May you have as many mitzvot as there are seeds. This recipe is user-friendly.
1/2 c. all-purpose flour
3 pounds boneless and skinless chicken breasts (about 8-10 breasts), trimmed of all visible fat
3-4 T. vegetable oil
2 c. white wine
salt and pepper to taste
1/2 c. plus chopped fresh cilantro or parsley
1/3 c. fresh lemon juice
1 T. drained capers, or to taste
20 dried figs, cut in half length wise
lemon slices, garnish
Heat oil in a large nonstick skillet over medium-high heat. While the oil is heating, prepare the chicken.Place flour in a shallow bowl. Dredge chicken in the
flour and shake gently to remove excess flour. Place the breasts in the hot skillet (you may have to do this in batches), and brown lightly on both sides.
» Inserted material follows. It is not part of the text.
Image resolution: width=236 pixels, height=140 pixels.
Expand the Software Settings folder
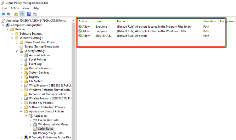click(12, 34)
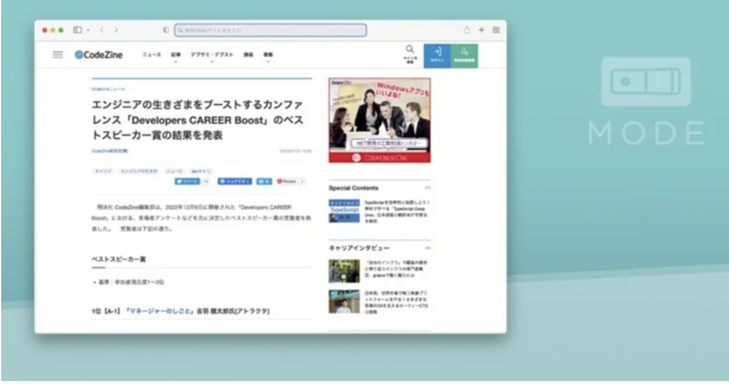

Place all the breasts back in the skillet and pour the wine over. Bring the wine to a boil, add figs, reduce heat and cook the chicken until the wine is reduced
and the sauce is slightly thickened. Add salt and pepper to taste and lemon juice.Sprinkle capers and cilantro over the chicken, turning the chicken occasionally
so that it's covered in sauce. Serve hot with sauce spooned over the chicken and a lemon slice over each breast. You can make this ahead of time (up to one day
ahead) and reheat, covered at 250F. for one hour, though you may need to add chicken broth or water to the sauce if necessary). Makes 8 servings.